Try 90 percent, according to money managers BlackRock Inc .
That may explain a curious phenomenon happening with exchange-traded funds that focus on dividends. Conventional wisdom holds that in a rising interest rate environment, investors usually shed dividend stocks as they look towards fixed income instead.
But over the past year, money has continued to be sucked up by prominent funds like the Vanguard High Dividend Yield ETF (VYM), with assets of $2.7 billion, and Schwab U.S. Dividend Equity ETF (SCHD), at $1.35 billion, according to data provided by Chicago-based research shop Morningstar.
If you are a die-hard income lover, here is some free advice: Not all dividend ETFs are created equal.
"The biggest thing is to look for funds that balance quality with yield," said Adam McCullough, a passive strategies analyst at Morningstar. "You want to make sure that dividend payment is sustainable, and supported by earnings going forward."
That is because, in some cases, a juicy dividend can be a clever trap. Sometimes, the stocks with the highest yields are in real financial trouble. A tanking share price will push a yield higher, or companies will offer sky-high dividends in order to lure investors and patch over financials that are in mortal danger.
Another landmine: Rate-sensitive dividend stocks. Once interest rates rise and bonds start paying out more, investors' desire for some dividend payers (utilities, say) tends to wane, putting downward pressure on share prices. More than three-quarters of economists and analysts recently surveyed by CNBC predict that the Federal Reserve will hike rates again in December.

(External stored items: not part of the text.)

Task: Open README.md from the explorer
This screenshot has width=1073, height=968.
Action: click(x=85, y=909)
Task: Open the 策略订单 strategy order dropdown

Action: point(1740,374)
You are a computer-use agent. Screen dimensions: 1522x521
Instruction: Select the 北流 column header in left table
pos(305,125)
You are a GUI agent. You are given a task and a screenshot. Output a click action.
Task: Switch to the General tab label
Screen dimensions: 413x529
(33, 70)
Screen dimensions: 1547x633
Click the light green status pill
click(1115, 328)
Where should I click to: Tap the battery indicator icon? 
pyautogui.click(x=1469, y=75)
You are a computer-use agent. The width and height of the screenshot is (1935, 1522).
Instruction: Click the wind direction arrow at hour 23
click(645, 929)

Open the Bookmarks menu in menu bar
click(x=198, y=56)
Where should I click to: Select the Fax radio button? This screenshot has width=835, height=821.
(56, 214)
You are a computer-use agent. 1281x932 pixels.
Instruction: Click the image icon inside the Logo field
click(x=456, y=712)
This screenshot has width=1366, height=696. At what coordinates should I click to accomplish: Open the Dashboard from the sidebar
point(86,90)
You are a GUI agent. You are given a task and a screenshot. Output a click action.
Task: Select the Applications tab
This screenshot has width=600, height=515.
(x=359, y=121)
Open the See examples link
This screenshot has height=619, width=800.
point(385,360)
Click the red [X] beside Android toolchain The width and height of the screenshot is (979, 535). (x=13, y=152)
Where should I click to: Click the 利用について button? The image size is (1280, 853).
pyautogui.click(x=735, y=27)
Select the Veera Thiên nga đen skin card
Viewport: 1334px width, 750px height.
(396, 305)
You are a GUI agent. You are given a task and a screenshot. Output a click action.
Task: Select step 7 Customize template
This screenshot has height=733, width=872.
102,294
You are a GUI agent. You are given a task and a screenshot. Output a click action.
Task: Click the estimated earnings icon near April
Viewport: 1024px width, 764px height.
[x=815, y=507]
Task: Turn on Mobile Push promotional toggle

If you navigate correctly, you could be rewarded handsomely. That is because in a flat or down market investors tend to gravitate towards safer defensive plays like dividend stocks.
Why so? First, investors like to get paid while they wait. And second, when high-flying speculative stocks come crashing down to earth, investors take refuge in sturdier sectors with proven revenues and long dividend histories.